The neurologist discussed an analysis of findings suggesting that opiate agonists may have a role in the treatment of narcolepsy.
“This could also have clinical implications not only for opiate users, maybe as an explanation for their addiction, but also for narcolepsy, maybe as a treatment.”
Rolf Fronczek, PhD, MD, Department of Neurology, Leiden University Medical Centre, Sleep-Wake Centre SEIN, sat with NeurologyLive at the 24th Congress of the European Sleep Research Society in Basel, Switzerland, to discuss the connection between narcolepsy and opiates.
In a collaboration with researchers from UCLA, Fronczek and colleagues examined a number of hypocretin neurons in postmortem brains and found that some individuals presented with an unexpectedly large cell number increase. Looking back, researchers discovered that those patients were opiate addicts. Similar increases in hypocretin-producing cells were induced in a mouse model by administration of morphine.
With an interest in these findings, Fronczek and colleagues examined cases of individuals with narcolepsy from the Dutch Brain Bank. Similar to previous findings, researchers found that in 1 patient where hypocretin neurons were present, the individual did in fact use opiates and experienced an improvement in narcolepsy symptoms during the time period. There was about a 50% return of hypocretin neurons compared to a typical narcoleptic brain where there are hardly any neurons left.

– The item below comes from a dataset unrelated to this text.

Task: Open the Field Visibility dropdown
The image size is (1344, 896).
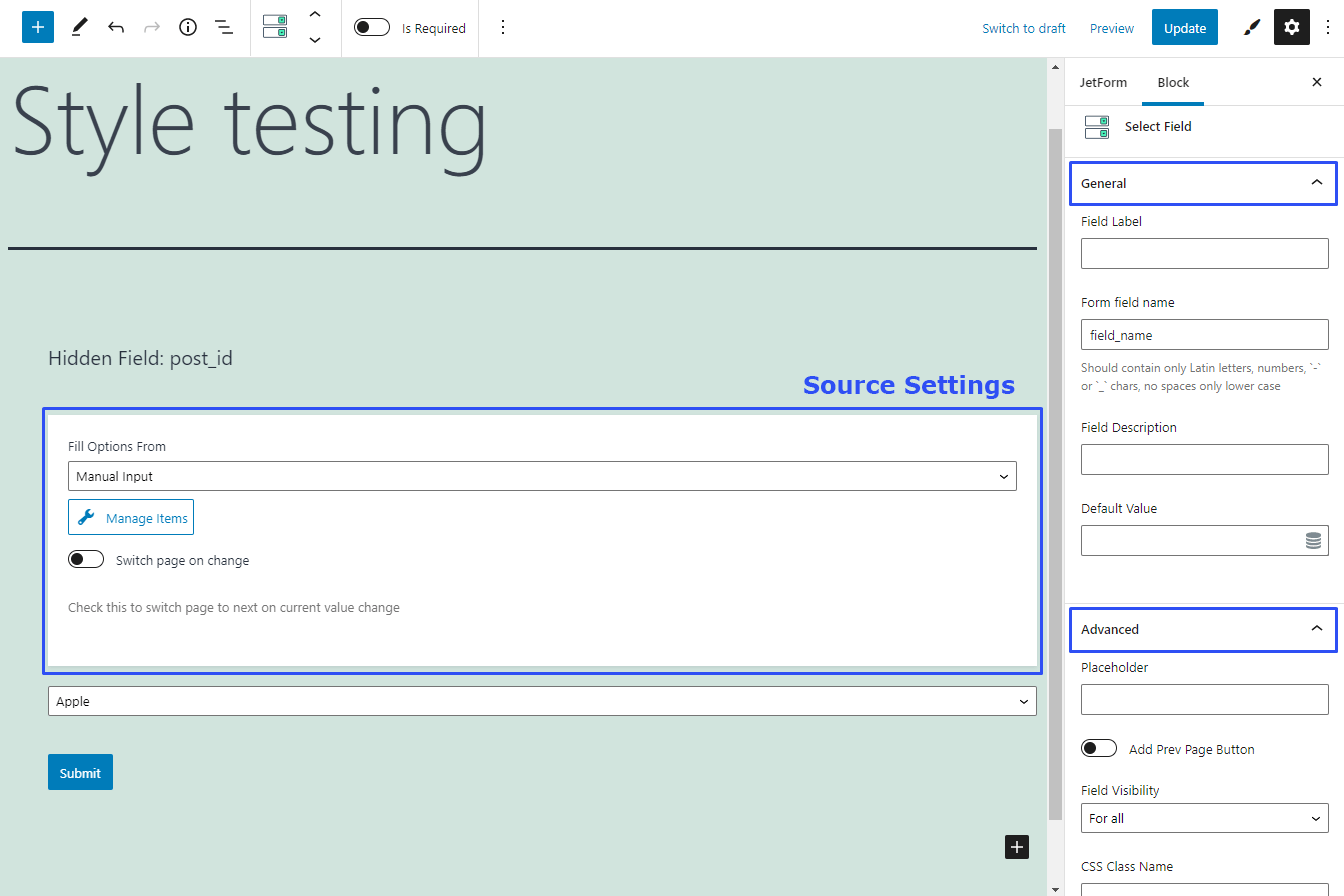Action: [x=1204, y=818]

The clinical implications of these findings may not only be relevant for opiate users, as an increased number of hypocretin-producing cells may play a role in maintaining opiate addiction, but also raises the question about a potential treatment option for narcolepsy.
Thannickal T, John J, Shan L, et al. Opiates increase the number of hypocretin-producing cells in human and mouse brain and reverse cataplexy in a mouse model of narcolepsy. Science Translational Medicine. 2018;10(447).